The effect of inhaled beclomethasone dipropionate (BEC) was studied in seven infants between 7 and 18 months of age with glucocorticoid-dependent bronchopulmonary dysplasia. Oral glucocorticoid therapy, pulmonary function, growth, daily caloric consumption, blood pressure, blood sugar, blood gases, and immunoglobulins were monitored for 3 months before (control period) and 3 months after (intervention period) instituting inhaled beclomethasone dipropionate (25 micrograms/kg/day divided tid) delivered by Pulmoaide with a DeVilbiss nebulizer. Acute BEC inhalation produced no change in pulmonary function. During BEC treatment, oral glucocorticoid therapy was decreased in all infants, stopped in four infants within 3 months and in the other three infants in 4-5 months. Within 1 month of inhaled BEC the rate of linear growth and weight increased markedly (2.2 +/- 1.8 vs 6.4 +/- 2.4 cm/month - mean +/- SD and 9.3 +/- 6.5 vs 18.2 +/- 7.4 g/day, respectively without change in average daily caloric consumption (113 +/- 16 vs. 110 +/- 15 cal/kg/day). Immunoglobulins also significantly increased during BEC therapy (IgG(Total) 246 +/- 74 vs 463 +/- 111 mg/dL). Pulmonary function revealed moderate obstructive pulmonary disease before BEC. After 3 months of BEC inhalation no significant change occurred although respiratory system resistance decreased and the flow at 25% of tidal volume to peak flow ratio increased more than predicted by intersession variability. In no infant did pulmonary function decline after BEC, nor were any apparent adverse effects noted in this small group of patients. In conclusion, inhaled BEC was effective in decreasing oral glucocorticoid therapy and in modifying glucocorticoid-induced growth suppression in a very small, highly select group of infants with bronchopulmonary dysplasia.

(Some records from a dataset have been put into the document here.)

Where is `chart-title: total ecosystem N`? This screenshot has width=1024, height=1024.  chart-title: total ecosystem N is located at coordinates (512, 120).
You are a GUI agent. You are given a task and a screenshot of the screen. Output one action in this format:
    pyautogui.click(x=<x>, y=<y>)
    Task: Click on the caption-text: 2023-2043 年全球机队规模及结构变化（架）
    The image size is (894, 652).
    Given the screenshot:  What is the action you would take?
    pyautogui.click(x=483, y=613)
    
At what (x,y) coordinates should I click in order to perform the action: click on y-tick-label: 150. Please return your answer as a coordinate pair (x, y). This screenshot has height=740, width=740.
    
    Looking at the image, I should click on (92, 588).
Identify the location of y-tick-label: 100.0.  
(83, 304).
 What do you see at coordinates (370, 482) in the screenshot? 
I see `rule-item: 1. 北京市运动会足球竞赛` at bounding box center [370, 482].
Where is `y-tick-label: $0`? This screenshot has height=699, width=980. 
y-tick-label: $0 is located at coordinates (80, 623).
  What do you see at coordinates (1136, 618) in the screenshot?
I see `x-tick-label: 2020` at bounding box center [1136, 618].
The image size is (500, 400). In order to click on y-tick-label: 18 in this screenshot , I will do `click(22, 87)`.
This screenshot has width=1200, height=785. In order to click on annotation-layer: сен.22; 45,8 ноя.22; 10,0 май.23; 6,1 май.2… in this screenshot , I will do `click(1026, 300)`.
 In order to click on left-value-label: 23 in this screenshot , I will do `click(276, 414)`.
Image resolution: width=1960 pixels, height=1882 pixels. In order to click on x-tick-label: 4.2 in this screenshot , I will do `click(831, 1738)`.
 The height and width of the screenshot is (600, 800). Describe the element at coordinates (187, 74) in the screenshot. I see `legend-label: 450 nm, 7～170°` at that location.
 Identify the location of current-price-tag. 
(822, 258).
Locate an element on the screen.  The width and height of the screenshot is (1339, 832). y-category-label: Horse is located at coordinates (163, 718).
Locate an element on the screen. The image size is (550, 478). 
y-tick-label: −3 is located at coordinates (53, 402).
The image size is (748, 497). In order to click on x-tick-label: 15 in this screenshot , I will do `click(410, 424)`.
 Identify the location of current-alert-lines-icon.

对7名7至18个月大、患有糖皮质激素依赖型支气管肺发育不良的婴儿,研究了吸入丙酸倍氯米松(BEC)的效果。在开始使用Pulmoaide搭配德维比斯雾化器吸入丙酸倍氯米松(25微克/千克/天,分三次给药)之前(对照期)和之后3个月(干预期),监测口服糖皮质激素治疗情况、肺功能、生长情况、每日热量消耗、血压、血糖、血气和免疫球蛋白。急性吸入BEC未导致肺功能改变。在BEC治疗期间,所有婴儿的口服糖皮质激素治疗均减少,4名婴儿在3个月内停用,另外3名婴儿在4至5个月内停用。吸入BEC后1个月内,线性生长速率和体重显著增加(分别为2.2±1.8对6.4±2.4厘米/月 - 平均值±标准差,以及9.3±6.5对18.2±7.4克/天),而平均每日热量消耗无变化(113±16对110±15卡路里/千克/天)。免疫球蛋白在BEC治疗期间也显著增加(总IgG 246±74对463±111毫克/分升)。BEC治疗前肺功能显示为中度阻塞性肺疾病。吸入BEC 3个月后,虽呼吸系统阻力降低,潮气量25%时的流量与峰值流量之比增加幅度超过各时间段间变异性预测值,但未发生显著变化。BEC治疗后,无婴儿肺功能下降,且在这一小群患者中未观察到明显不良反应。总之,吸入BEC对一小群经过高度筛选的患有支气管肺发育不良的婴儿,在减少口服糖皮质激素治疗以及改善糖皮质激素所致生长抑制方面有效。